Ralph Topping, a former chief executive of William Hill, said he fully supported the assessment by Parvus and went so far as to tell the Financial Times that he is “worried” about the future of William Hill.

While the criticism from a former chief executive might be cause for concern, it doesn’t have the power to block the deal. Parvus, however, owner 14.3 percent of William Hill and could block any further negotiations unless it can be persuaded there is an upside to a merger.

William Hill in Need of a Deal

At this stage William Hill isn’t commenting on the issue, but if the talks do breakdown it will be its second failed merger of 2016. Back in August, William Hill rejected a deal proposed by a consortium made up of 888 and Rank. Although some suggested this could have been a mutually beneficial deal, William Hill’s board rejected it, saying the amount offered was too low.

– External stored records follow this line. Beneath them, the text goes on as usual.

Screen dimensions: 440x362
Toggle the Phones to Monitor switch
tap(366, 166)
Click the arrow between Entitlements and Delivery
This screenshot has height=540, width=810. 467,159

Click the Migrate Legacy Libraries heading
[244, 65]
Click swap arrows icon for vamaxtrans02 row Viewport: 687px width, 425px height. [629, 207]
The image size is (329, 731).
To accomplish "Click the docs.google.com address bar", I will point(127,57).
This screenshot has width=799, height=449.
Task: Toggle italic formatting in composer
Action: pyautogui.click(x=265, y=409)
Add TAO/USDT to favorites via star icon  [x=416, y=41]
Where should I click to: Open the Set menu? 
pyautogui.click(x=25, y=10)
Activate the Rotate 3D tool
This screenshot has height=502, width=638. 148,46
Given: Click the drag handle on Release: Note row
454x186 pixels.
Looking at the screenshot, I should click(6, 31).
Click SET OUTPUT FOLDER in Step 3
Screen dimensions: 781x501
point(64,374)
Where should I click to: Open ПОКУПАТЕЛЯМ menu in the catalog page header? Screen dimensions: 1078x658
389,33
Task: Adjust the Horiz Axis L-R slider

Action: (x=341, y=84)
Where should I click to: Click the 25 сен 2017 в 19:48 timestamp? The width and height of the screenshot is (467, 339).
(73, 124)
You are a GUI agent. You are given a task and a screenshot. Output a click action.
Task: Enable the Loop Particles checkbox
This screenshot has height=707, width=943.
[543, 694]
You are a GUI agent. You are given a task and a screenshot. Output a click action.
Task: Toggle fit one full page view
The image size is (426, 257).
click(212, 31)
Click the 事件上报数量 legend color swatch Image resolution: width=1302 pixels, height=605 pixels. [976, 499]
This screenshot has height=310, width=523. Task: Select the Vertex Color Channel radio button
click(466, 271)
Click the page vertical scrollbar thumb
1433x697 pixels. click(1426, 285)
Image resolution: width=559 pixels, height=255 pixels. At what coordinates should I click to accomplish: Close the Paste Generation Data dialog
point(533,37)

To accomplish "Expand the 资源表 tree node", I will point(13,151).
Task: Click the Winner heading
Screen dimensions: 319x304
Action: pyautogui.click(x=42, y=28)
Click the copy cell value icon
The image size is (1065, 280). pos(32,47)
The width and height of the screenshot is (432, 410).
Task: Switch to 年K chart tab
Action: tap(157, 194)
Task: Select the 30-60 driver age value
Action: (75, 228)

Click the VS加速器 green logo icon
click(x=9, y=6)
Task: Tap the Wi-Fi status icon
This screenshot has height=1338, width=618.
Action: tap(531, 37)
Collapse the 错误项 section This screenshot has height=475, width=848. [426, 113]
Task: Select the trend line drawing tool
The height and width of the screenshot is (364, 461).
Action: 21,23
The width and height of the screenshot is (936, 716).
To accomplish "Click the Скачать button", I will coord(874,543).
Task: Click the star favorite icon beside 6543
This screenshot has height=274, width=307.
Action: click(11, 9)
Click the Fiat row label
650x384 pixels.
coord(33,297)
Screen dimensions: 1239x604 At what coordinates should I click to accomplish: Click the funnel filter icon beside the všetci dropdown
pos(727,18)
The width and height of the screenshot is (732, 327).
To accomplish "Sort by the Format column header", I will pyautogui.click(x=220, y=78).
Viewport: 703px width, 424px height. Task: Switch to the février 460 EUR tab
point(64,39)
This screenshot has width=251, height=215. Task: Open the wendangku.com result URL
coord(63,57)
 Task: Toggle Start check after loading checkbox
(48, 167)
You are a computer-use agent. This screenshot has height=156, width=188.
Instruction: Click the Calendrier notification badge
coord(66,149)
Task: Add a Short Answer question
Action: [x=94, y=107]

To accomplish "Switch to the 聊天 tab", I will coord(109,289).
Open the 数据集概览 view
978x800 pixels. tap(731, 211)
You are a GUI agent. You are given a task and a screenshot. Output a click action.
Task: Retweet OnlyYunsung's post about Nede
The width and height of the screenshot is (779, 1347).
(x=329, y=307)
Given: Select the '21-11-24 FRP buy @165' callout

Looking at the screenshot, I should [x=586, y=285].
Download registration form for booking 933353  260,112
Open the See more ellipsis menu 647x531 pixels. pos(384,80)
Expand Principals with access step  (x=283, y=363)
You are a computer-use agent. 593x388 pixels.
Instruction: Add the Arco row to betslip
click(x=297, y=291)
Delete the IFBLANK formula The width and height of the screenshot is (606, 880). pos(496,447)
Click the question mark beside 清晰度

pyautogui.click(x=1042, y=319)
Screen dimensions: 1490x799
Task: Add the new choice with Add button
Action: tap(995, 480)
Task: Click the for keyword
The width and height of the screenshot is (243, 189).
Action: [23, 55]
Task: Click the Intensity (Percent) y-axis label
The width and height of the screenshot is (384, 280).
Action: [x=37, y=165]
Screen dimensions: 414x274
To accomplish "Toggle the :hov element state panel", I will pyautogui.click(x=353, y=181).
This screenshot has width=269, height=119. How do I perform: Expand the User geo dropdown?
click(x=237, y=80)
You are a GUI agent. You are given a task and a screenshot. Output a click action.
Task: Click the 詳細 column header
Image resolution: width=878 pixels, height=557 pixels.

If this deal doesn’t take place then it will come as a blow to some senior members at William Hill. With its peers, such as Paddy Power and Betfair, all forging deals, William Hill has been left out in the cold.

In terms of market share, William Hill has the largest share of the European sports betting market. However, even this strength might not be enough for it to survive in the new iGaming climate.

As the newly formed operators start to find their footing, there’s a chance William Hill could fall behind the curve which could prompt some on the inside to push back against Parvus in the coming weeks.